## [What the task requires]
Only the lines from the one containing "Zurück zum Shop (215, 495)" through the end of the listing belong in the answer, repeated exactly, with no pictures.
○ ○ ○ ○ ○ ○ ○
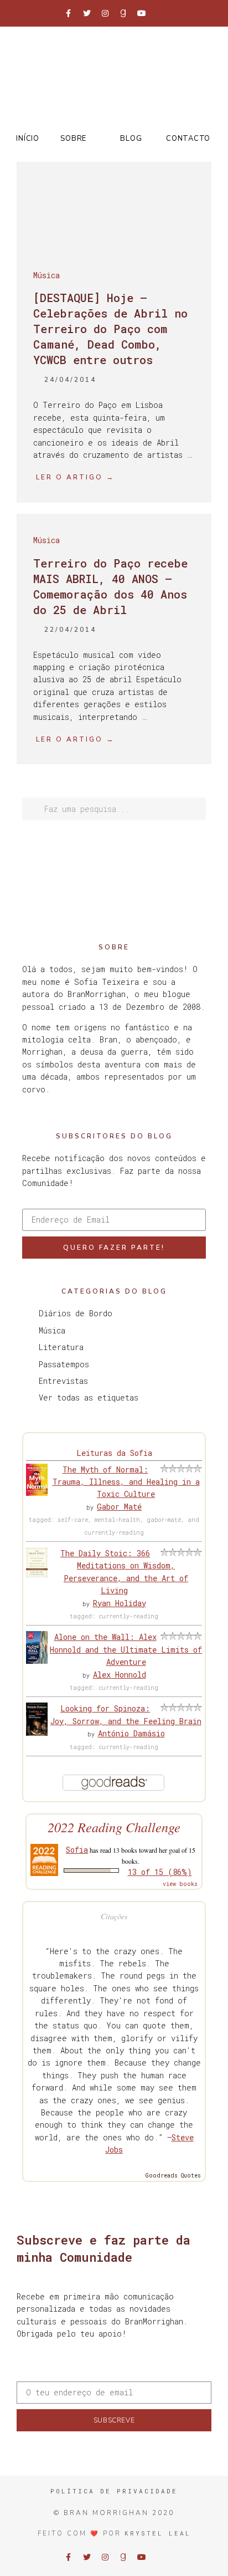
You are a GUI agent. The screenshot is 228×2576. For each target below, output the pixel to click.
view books (180, 1884)
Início (27, 139)
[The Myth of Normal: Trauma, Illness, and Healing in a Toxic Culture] (37, 1493)
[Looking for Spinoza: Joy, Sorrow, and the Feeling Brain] (37, 1732)
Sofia (77, 1849)
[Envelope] (160, 13)
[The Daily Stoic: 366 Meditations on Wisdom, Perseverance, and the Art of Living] (37, 1575)
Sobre (73, 139)
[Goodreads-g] (123, 13)
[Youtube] (141, 13)
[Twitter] (87, 13)
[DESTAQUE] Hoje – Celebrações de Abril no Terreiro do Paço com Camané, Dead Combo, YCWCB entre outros (110, 328)
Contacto (188, 139)
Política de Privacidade (114, 2491)
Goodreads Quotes (173, 2175)
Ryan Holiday (119, 1603)
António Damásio (131, 1733)
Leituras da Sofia (114, 1453)
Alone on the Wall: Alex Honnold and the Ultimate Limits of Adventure (126, 1649)
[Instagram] (105, 13)
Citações (114, 1916)
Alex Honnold (119, 1674)
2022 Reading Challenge (114, 1827)
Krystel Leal (158, 2533)
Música (46, 275)
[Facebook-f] (68, 13)
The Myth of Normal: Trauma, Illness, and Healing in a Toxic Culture (126, 1482)
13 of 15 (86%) (160, 1872)
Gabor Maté (119, 1506)
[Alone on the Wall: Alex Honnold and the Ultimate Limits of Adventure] (37, 1660)
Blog (131, 139)
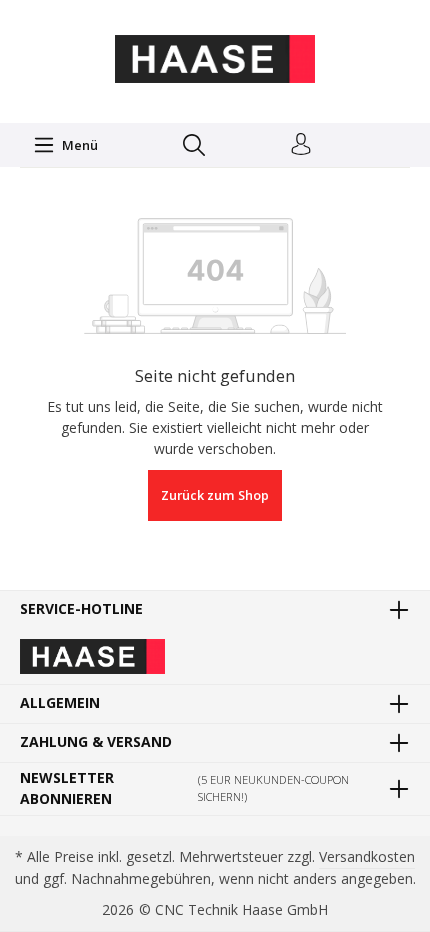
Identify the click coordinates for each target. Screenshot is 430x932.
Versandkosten (367, 856)
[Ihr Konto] (301, 145)
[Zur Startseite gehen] (215, 59)
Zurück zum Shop (215, 495)
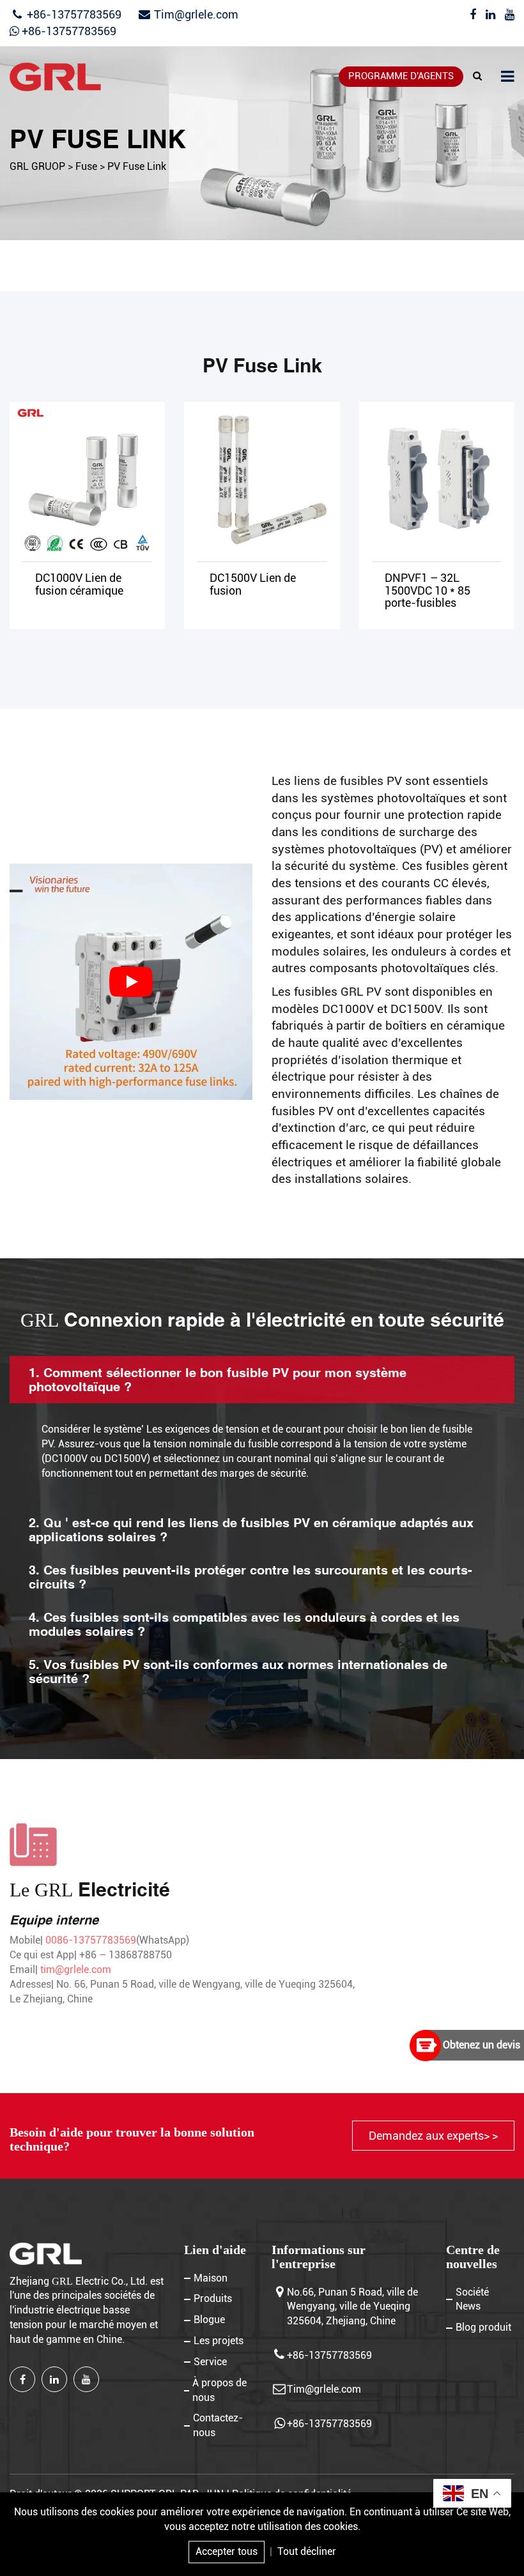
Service (210, 2362)
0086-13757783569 (90, 1940)
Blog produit (483, 2327)
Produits (213, 2298)
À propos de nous (219, 2390)
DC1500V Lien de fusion (253, 584)
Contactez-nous (218, 2425)
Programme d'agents (401, 76)
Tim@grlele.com (196, 14)
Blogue (209, 2319)
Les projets (218, 2341)
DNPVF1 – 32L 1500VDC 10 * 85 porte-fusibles (427, 591)
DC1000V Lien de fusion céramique (79, 584)
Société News (472, 2299)
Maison (210, 2278)
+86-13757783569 (72, 14)
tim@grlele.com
○ ○ ○ ○ ○ ○ ○
## [Result of the task]
Zurück zum Shop (215, 495)
Service (210, 2362)
0086-13757783569 (90, 1940)
Blog produit (483, 2327)
Produits (213, 2298)
À propos de nous (219, 2390)
DC1500V Lien de fusion (253, 584)
Contactez-nous (218, 2425)
Programme d'agents (401, 76)
Tim@grlele.com (196, 14)
Blogue (209, 2319)
Les projets (218, 2341)
DNPVF1 – 32L 1500VDC 10 * 85 porte-fusibles (427, 591)
DC1000V Lien de fusion céramique (79, 584)
Société News (472, 2299)
Maison (210, 2278)
+86-13757783569 (72, 14)
tim@grlele.com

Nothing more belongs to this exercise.